Et pourtant, au Maroc, en plus des ultrariches, il y a les rentiers et même les ultra-rentiers. L’Etat les connaît, pour leur avoir jadis accordé rentes, avantages et privilèges. Certains se perpétuent encore aujourd’hui, et des fortunes colossales ont été constituées. On peut supposer, on peut espérer que ces gens paient leurs impôts, comme tout le monde mais, différemment à tout le monde, l’origine de leur fortune est particulière et spécifique. Est-il vraiment outrageux et outrageant de penser qu’ils pourraient payer plus d’impôts, ou simplement les ajuster à leur situation ? Comment ? La discussion et le débat peuvent être ouverts par les sachants, dans les ministères, les administrations fiscales, et même ailleurs, là où on sait.

Revenons à la taxe Zucman… Le principe global de cette taxe n’est pas de rajouter de l’impôt à l’impôt et encore moins d’alourdir les charges des investisseurs, mais de gommer l’écart de paiement dû aux diverses et nombreuses optimisations fiscales des grands groupes, ou  ultra-riches comme on les appelle ailleurs. Et comme nous avons aussi les super-rentiers, l’introduction de cette taxe serait utile pour doper les ressources fiscales de l’Etat, injecter plus d’argent dans les caisses et surtout assurer plus d’équité dans l’impôt.
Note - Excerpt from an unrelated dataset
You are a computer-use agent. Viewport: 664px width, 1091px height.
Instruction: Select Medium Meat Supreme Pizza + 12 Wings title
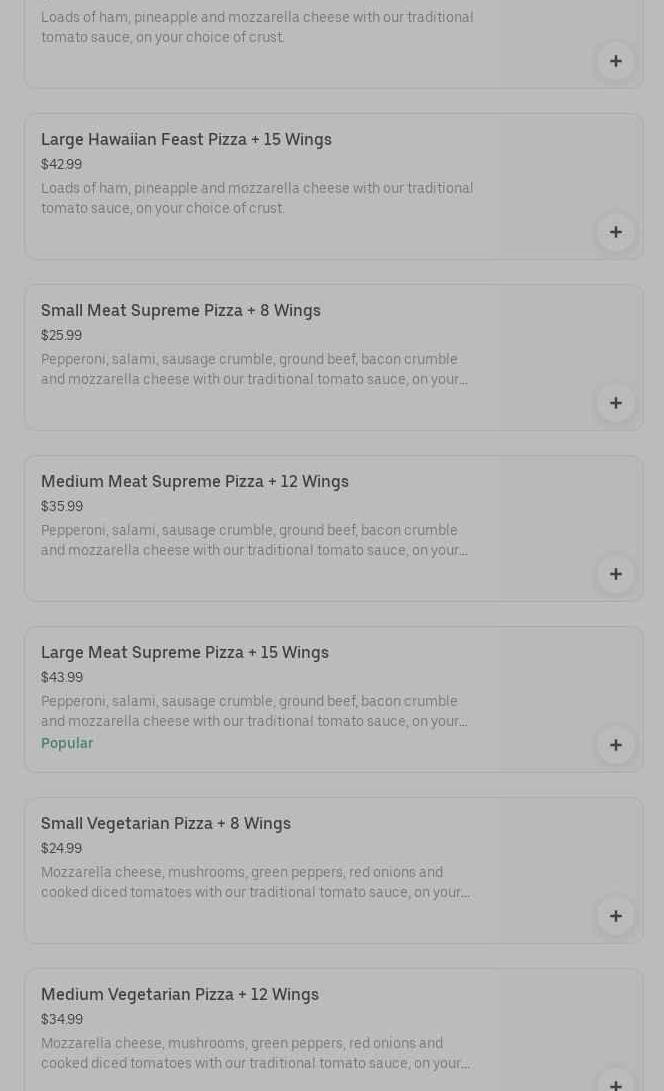pos(195,481)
Aujourd’hui, l’opinion générale est à la contestation de l’inégalité et même de l’iniquité fiscales, dues à une importante proportion de l’impôt indirect dans les recettes de l’Etat, et aussi, et surtout, à la très forte charge qui pèse sur les salariés, placés entre le marteau de l’IR et l’enclume de l’inflation, le premier tapant comme un sourd sur la seconde, avec l’infortuné contribuable au milieu. Globalement, les ressources fiscales de l’Etat sont assurées en grande partie par ceux qui travaillent, tandis que ceux qui s’enrichissent passent entre les mailles du filet.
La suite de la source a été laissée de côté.